The Company recorded $225,000 in provision expense in first quarter 2014 compared to $245,000 during first quarter 2013. Net loans charged-off in first quarter 2014 totaled approximately $172,000. Non-interest expense increased 5.0% as a result of expenses associated primarily with salaries and benefits, information technology, and expenses associated with expansion strategies. Increased expenses are consistent with increased income streams and with core strategies regarding growth and market expansion, customer service, data integrity, brand awareness, and teammate retention.
The Company remains steadfast in its commitment to quality growth balanced by both strong liquidity and capital positions. Deposits totaled $986 million as March 31, 2014 compared to $957 million as of March 31, 2013. Other borrowings, consisting primarily of advances from the Federal Home Loan Bank (“FHLB”), decreased to $94 million as of March 31, 2014 compared to $99 million as of March 31, 2013. Capital increased $1.9 million or 1.6% from March 31, 2013 to March 31, 2014, the result of undistributed net income of $9.4 million and a decrease of $7.5 million in accumulated other comprehensive income. Decreased accumulated other comprehensive income is due to reduction in unrealized gains on the investment portfolio. Unrealized gains on investments retreated significantly in second half of 2013 and first quarter 2014 relative to the rise in 10-year Treasury yields in recent months. Total assets were $1.20 billion as of March 31, 2014 compared to $1.18 billion in March 2013. Asset growth is primarily due to 5.29% growth in loans from March 2013 to March 2014.
The economic environment continues to be filled with challenges and concerns. In addition, regulatory pounding from Washington, D.C. continues to surface and negatively impact our banking industry. Just to name a few are Dodd-Frank demands, Basel capital reform and material mortgage lending rule changes. Our banking system has now weathered another Recession and emerged with better risk controls, capital and efficiency. While the economy slowly recovers, our agriculture sector continues to be robust. First Citizens has been a partner with farmers since 1889 and anticipates this partnership to add much value going forward.
First Citizens recently announced execution of a definitive Agreement and Plan of Merger whereby Southern Heritage will partner with First Citizens through a cash and stock merger. Following the completion of the transaction, Southern Heritage will retain its name and will remain a separately chartered bank, operating as a subsidiary of First Citizens Bancshares, Inc. With the merger, First Citizens will extend its branch footprint statewide while solidifying its position as the 7th largest Tennessee based community bank. In addition, First Citizens will increase its statewide market share, improving its Tennessee deposit market share ranking to 16th.
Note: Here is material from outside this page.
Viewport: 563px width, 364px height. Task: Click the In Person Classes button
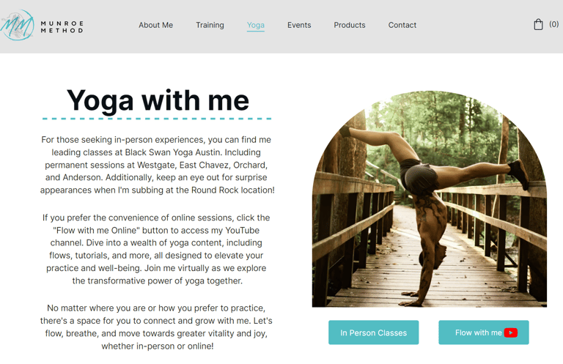point(373,333)
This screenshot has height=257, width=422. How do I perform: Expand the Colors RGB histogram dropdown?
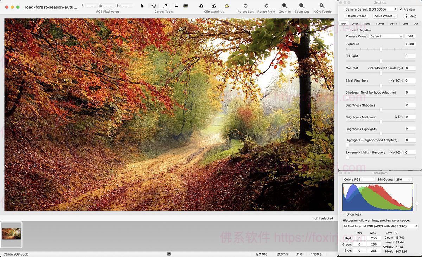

The combined organization will have approximately $1.5 billion in assets, $1.2 billion in deposits, 350 associates and 24 branches across 10 Tennessee counties.
Construction of the de novo branch office to be located at 1285 Union University Drive in Jackson, Tennessee which was announced in first quarter 2013 is well under way and is expected to be open by October 2014. The U.S. economy continues to grow slowly but we remain optimistic about First Citizens’ future.
Our roots go back to 1889 and we are proudly celebrating our 125th anniversary this year. We thank our shareholders for your support and will strive to build a fortress franchise supported by a committed team, customer base, shareholders and risk management culture.